TASK DESCRIPTION:
Please copy out the whole PEP 288 post below word for word, from its title to its final sentence.

TEXT SHOWN:
============================================================

PEP 288 ponderings

Steven Bethard steven.bethard at gmail.com
Sun Jan 2 04:22:59 EST 2005


Raymond Hettinger wrote:
> [Steven Bethard]
>>(2) Since in all the examples there's a one-to-one correlation between
>>setting a generator attribute and calling the generator's next function,
>>aren't these generator attribute assignments basically just trying to
>>define the 'next' parameter list?
> 
> They are not the same.  The generator needs some way to receive the values.  The
> function arguments cannot be used because they are needed to create the
> generator-iterator.  The yield statements likewise won't work because the first
> yield is not encountered until well after the first next() call.

Yeah, I wasn't trying to claim that passing the arguments to .next() is 
equivalent to generator attributes, only that the point at which new 
values for the generator state variables are provided correspond with 
calls to .next().  So if there was a means within a generator of getting 
access to the arguments passed to .next(), generator attributes would be 
unnecessary for the examples provided.

============================================================

RAW DATA:
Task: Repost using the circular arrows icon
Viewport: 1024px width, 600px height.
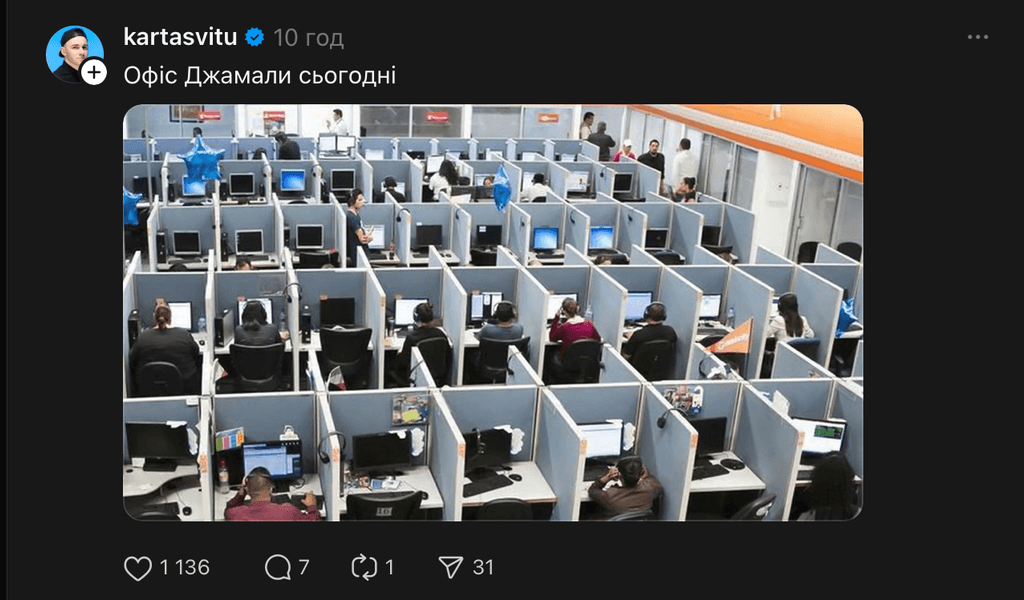Action: tap(364, 567)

============================================================

EXERCISE OUTPUT:
PEP 288 ponderings

Steven Bethard steven.bethard at gmail.com
Sun Jan 2 04:22:59 EST 2005


Raymond Hettinger wrote:
> [Steven Bethard]
>>(2) Since in all the examples there's a one-to-one correlation between
>>setting a generator attribute and calling the generator's next function,
>>aren't these generator attribute assignments basically just trying to
>>define the 'next' parameter list?
> 
> They are not the same.  The generator needs some way to receive the values.  The
> function arguments cannot be used because they are needed to create the
> generator-iterator.  The yield statements likewise won't work because the first
> yield is not encountered until well after the first next() call.

Yeah, I wasn't trying to claim that passing the arguments to .next() is 
equivalent to generator attributes, only that the point at which new 
values for the generator state variables are provided correspond with 
calls to .next().  So if there was a means within a generator of getting 
access to the arguments passed to .next(), generator attributes would be 
unnecessary for the examples provided.